Ian Black’s decorating days are long gone but the financial troubles Hearts endured that year made the triumph over Hibs all the more striking. “At the end of the season, beating Celtic at Hampden in the semi-final and then our big rivals was amazing,” continued Sergio. “We beat Celtic twice that season, we also drew one and lost one. Against Hibs, we beat them every time we played them. I think that’s unique in history. It was a great feeling.
“In Portugal, we don’t have supporters. We have managers in the stands. People spend their time saying: ‘Take this player off, put the other one on’. Here, people sing and make a party. In the street, if somebody recognised me here they would wave and shout. In Lisbon, they whisper: ‘Paulo is over there’. I like the way you deal with my profession here.
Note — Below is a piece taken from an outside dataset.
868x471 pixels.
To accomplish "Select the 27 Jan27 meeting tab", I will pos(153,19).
“I have met Hearts fans in Marbella, in the Algarve, and a couple in an airport in Cyprus. It’s fantastic to speak with them. More than winning a cup, the joy is feeling the happiness we created for all these people who love Heart of Midlothian. What happened on the Sunday after the cup final, we will remember for the rest of our days.”
The Paulo Sergio song – an adapted version of KC and the Sunshine Band’s Give It Up – also lives on in the 47-year-old’s mind. And in cyberspace. “Portuguese people find this on Youtube and they think it is amazing because they don’t do this in Portugal,” explained Sergio.
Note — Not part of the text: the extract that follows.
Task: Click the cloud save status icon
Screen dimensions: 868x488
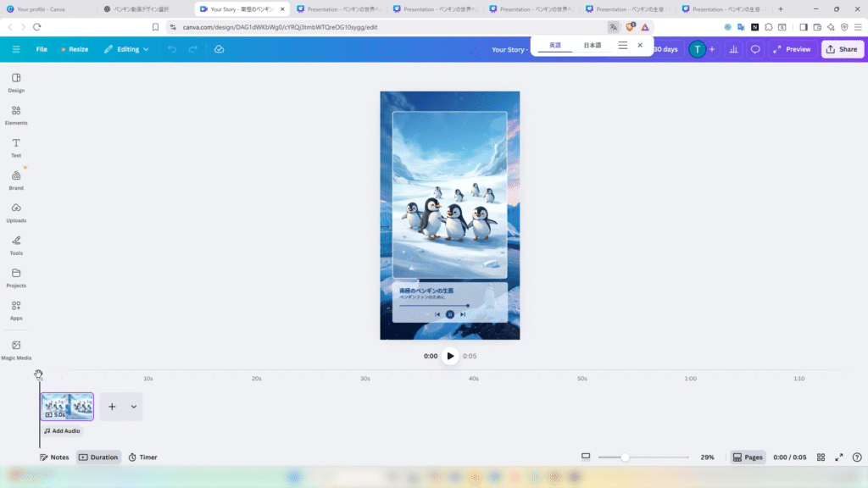Action: pyautogui.click(x=219, y=49)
“When they started doing this at Tynecastle, I was focused on the game. I didn’t know they were singing for me. Gary [Locke] came off the bench to tell me to wave and say ‘Hi’. Sometimes I wasn’t comfortable because I was worried some people can be jealous about it. I don’t like being on the spot, I want my players to be on the spot.”
Everyone at Tynecastle was in the limelight over the weekend of 12 and 13 May, 2012. The only downside was Sergio’s departure three weeks later. Former owner Vladimir Romanov offered the Portuguese less than 50 per cent of his salary to sign a new contract, which was swiftly rejected. “I was sure I would stay but after the cup final the people came to me with an offer less than half what I was earning. I couldn’t stay,” admitted Sergio. “I felt they were laughing in my face. We had lots of time to agree a new contract. They never told me the budget would be this or that. They came to me after the cup final and I wasn’t prepared for that. I stayed on in Edinburgh for one week after the cup final and then I packed my things.
“I didn’t look for any other job because in my head I was staying at Hearts. After a big joy, it was a huge disappointment. Me and my assistants went back to Lisbon and it was like: ‘What are we going to do now?’ I was so focused on my job at Hearts, if we could bring players in, what kids we would promote. I will always be grateful to those who gave me the chance to work at Hearts but at that time they weren’t serious with me.
“That season, we had got to December without wages. We had to sell players to have money to pay the others. I think we sold Marian Kello, Eggert Jonsson and Ryan Stevenson. We used to say: ‘We will get paid because we win the cup. If not, it will be very difficult’. We used our skills and friendship to stay close and stay together. It made us stronger and made us believe in ourselves. We said we had to solve the problem and, hopefully, in the end, get the reward.”
Sergio is now eager to return to Britain and work again, hopefully with Gary Locke by his side. “I had an interview this season with a Championship team in England but they chose a British manager. I’m waiting for my chance to return to the UK. I love the atmosphere here and the way everyone works together.
“Lockie was very important for me as a coach at Hearts. He was a huge help. Last week things didn’t go well for him at Kilmarnock but I texted him to say another door will open. Before Robbie Neilson, Gary did an important job for Hearts. They were deducted 15 points and they fought to the end with young people promoted to the first team. It would be a pleasure for me to have a good project in the UK and have Gary with me again.”
What pleases him most is the Hearts revival. “After what I lived through here, I love Hearts and I support Hearts and I was worried when they were in trouble. I’m not jealous, I’m very happy for the great job they are doing with financial stability, good technical work, players playing good football and those fantastic supporters filling Tynecastle.”